Yalnızlık: Tek ağaçlı bahçeye fısıldamaktır. En ince ayrıntısına kadar ummaktır. Yaşamaya çalışmaktır belki de. Anlatmak, içini dökmek, belki de bir nebze huzur bulmaktır. Karşılık beklemeden, kırmadan, kırılmadan sadece anlatmaktır. Kimsenin bilmesine gerek duymadan sadece kendi benliğinle fısıldamaktır. Arkanı döndüğünce acaba bırakmadan dibine kadar güvenmektir belki de. Sığınacak bir liman arar ya insan kendinde, o tek bir ağacın göğsüne uzanınca rahat bir nefes almaktır. Tutamak, bağırıp çağırmaktır. Gözünü açınca fısıldadıklarının tek bir ağaçta kaldığını görünce mutluluğa ulaşmaktır. Yalnızlık güzel şeydir. Fısıldayınca. Kalabalığın içinde değil kendi kendine yalnız kalınca güzeldir yalnızlık. Arkanı dönüp tekrar baktığınca dudaklarının kenarında bir buse olup gidebiliyorsan eğer mutlu yalnızlıktır fakat eğer arkanı döndüğünde yaşlı gözlerle bakıyorsan bahçene umutlu yalnızlıktır. Fısıltıyı her biçimiyle sevebiliyorsan eğer sen bir şeyler olacak demektir. Güzel şeyler…
Yalnızlık: Tek ağaçlı bahçede karanlıkta oturmaktır. Düşünmek, enine boyuna tartmaktır. İnadına inadına devam etmektir belki de. Sonunu düşünmeden değil de sonuna kadar hesaplayarak hareketlerine karar vermektir. Orhan Veli’nin dediği gibi yalnızlık hali sadece onunla değildir; deniz de karanlıktır, gökyüzü de. Karanlık nedir ki zaten? Senden benden ibaret mi? Yoksa o tek ağaçlı karanlık bahçede yanında seninle oturanlar mıydı? Gali
ba hepinizdiniz. Hepimizdik.
Yalnızlık: Tek ağaçlı bahçede yıldızları seyretmektir. Her parıltısında bir tebessümü sığdırmaktır. Yıldızlarla da yalnız kalabilmektir. Sevinmektir, eğlenebilmektir, yetebilmektir kendi kendine. Bakınca yıldızlara aydınlanabilmektir. Atilla İlhan gibi yıldızların aydınlık fikirler gibi havada salkım salkım olduğunu bilmektir yalnızlık. Anlamaktır mesela hayatı. Her zerresine kadar tanıyabilmektir onu.

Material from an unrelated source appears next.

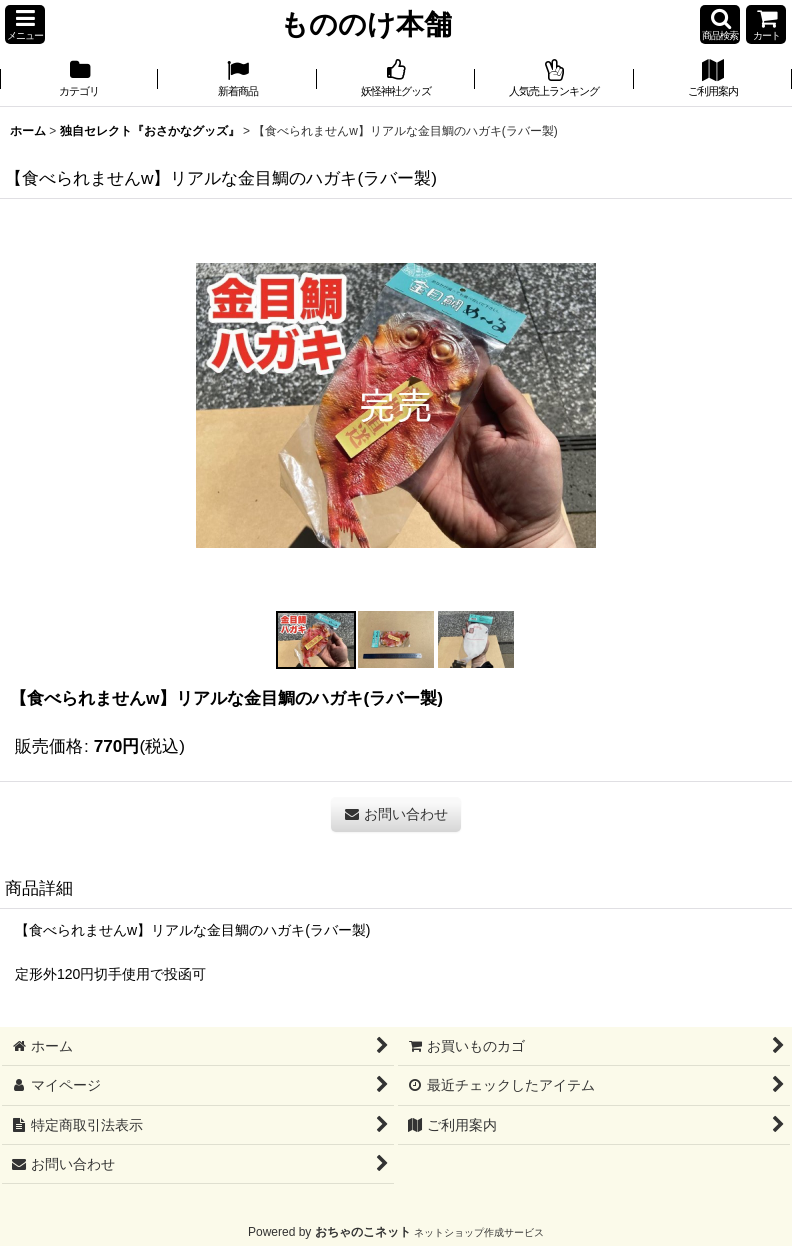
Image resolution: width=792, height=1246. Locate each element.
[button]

Kabul edebilmek yaşanılan her şeye rağmen mutlu olabilmektir. Fakat bunları kendin için kendine yaptığın zaman kıymeti vardır onun. Tadını o zaman anlayabiliyor insan. Dibine kadar…
Yalnızlık: Tek ağaçlı bahçede zulümdür bazı zaman da. Mutlu musun mutsuz musun anlayamaz farzı mishal insan. Doğru kararı mı verdim ben bu yola tek başıma devam ederken benzeri düşüncelerle işkencedir insana yalnızlık. Kurtulmaya çalıştığın ama peşine bela gibi takılan umutsuzuktur bazen yalnızlık. Kurtulmaya çalışırken daha çok battığın bir bataklıktır. Sonunda oh deyip çıktığında bazen takılıp düştüğün bazen yoluna devam edebilmendir yalnızlık. Sırtına kamburdur yalnızlık. Dikleşmeye çalıştığında zorlandığın ve en sonunda pes ettiğin bir yolculuktur.
’’ …ah şu yalnızlık
kemik gibi
ne yana dönsen batar’’
diyen Cahit Zarifoğlu’dur yalnızlık.
Herkesin yalnızlık tanımı bambaşka. Küçücük bir sınıfa sorulduğunda yüzlerce tanımını alabileceğiniz bir dipsiz kuyudur aslında. Kimine ışık kimine karanlık, kimine hayat kimine ölüm, kimine kaçış kimine kayboluş… Bu kadar tanımın içinde sana göre en doğrusu seninkidir. Milyonlarca insanın içinden ise bana Asaf’ın dediği uyar. Yalnızlık paylaşılmaz, paylaşılsa yalnızlık olmaz.